本文抜粋 ->
プレジデントオンライン / 2023年4月29日 17時15分

※写真はイメージです - 写真=iStock.com/kuppa_rock

人生後半を楽しく生きるコツは何か。明治大学文学部教授の諸富祥彦さんは「中高年はフロイト『断念の術』を知るといい。熟年離婚や配偶者との死別など大切な何かを失うことが増えたときに涙も枯れ果てるほど悲しみつくすと、また若々しく生命の力が湧いてくる」という――。

※本稿は、諸富祥彦『50代からは3年単位で生きなさい』(河出書房新社)の一部を再編集したものです。

■フロイト「断念の術」を心得ることが人生後半の秘訣

中高年にとってカウンセリングは大きな意味を持っています。中高年になると、いろいろなものを「失っていく」からです。

まずは体力が衰える。視力も衰える。歯も弱くなる。体力もなくなる。夜、熟睡できなくなる。記憶が低下する。健康が失われていく。

自分の人生の残り時間が失われていく。

自分にとって「大切な何か」を次々と失っていきます。

これを「対象喪失」といいます。

「大切な何か」は健康であったり、お金であったり、「大切な人」であったりします。

自分がずっとしていた「仕事」とか「夢」とか「願望」とか、「絶対にこれは成し遂げる」と思っていて、あきらめがつかない「何か」かもしれません。

会社員であれば、「自分の社会的立場」や「役職」を失う。役職定年がまずあって、そして本当の定年が来る。これは、会社人間にとっては大きな喪失感です。

しかし、さまざまな「対象喪失」の中でも、何といっても大きいのは「自分にとって大切な人」を失うことです。たとえば配偶者です。死別もあれば離別の場合もあるでしょう。

後者の場合、熟年離婚を突き付けられることもあります。65歳の定年と同時に熟年離婚を突き付けられることもあるでしょう。これは相当に大きな心のダメージになります。

精神分析ではこの「対象喪失」を最も重要な概念の1つに位置付けます。自分にとって「大切な何か」を失ったら当然、大きなショックを受けます。この「失い方」が、その後の人生や人格に大きな影響を与えるのです。

フロイトは言います。

「断念の術さえ心得れば、人生もけっこう楽しい」

これはとりわけ、中高年の生き方の極意を示していると思います。

「大切な何か」をあきらめる。

断念する。

その「断念した自分」を受け入れる。これは、中高年のカウンセリングで大きな役割を占めます。

データ抜粋 ->
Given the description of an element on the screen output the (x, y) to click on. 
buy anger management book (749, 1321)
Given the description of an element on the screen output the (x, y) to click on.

やること ->
A: 本文抜粋のうち、「「大切な何か」は健康であったり」で始まる文に挙がっている例をすべて列挙してください。
B: 本文抜粋の「会社員であれば、「自分の社会」を含む箇所から始め、「に大きな影響を与えるのです。」の後で終わる範囲を書き出し、「熟年離婚」を「熟年期の離婚」に入れ替えてください。
データ抜粋の各行は参照しなくてかまいません。

解答例 ->
A: 健康、お金、「大切な人」

B:
会社員であれば、「自分の社会的立場」や「役職」を失う。役職定年がまずあって、そして本当の定年が来る。これは、会社人間にとっては大きな喪失感です。

しかし、さまざまな「対象喪失」の中でも、何といっても大きいのは「自分にとって大切な人」を失うことです。たとえば配偶者です。死別もあれば離別の場合もあるでしょう。

後者の場合、熟年期の離婚を突き付けられることもあります。65歳の定年と同時に熟年期の離婚を突き付けられることもあるでしょう。これは相当に大きな心のダメージになります。

精神分析ではこの「対象喪失」を最も重要な概念の1つに位置付けます。自分にとって「大切な何か」を失ったら当然、大きなショックを受けます。この「失い方」が、その後の人生や人格に大きな影響を与えるのです。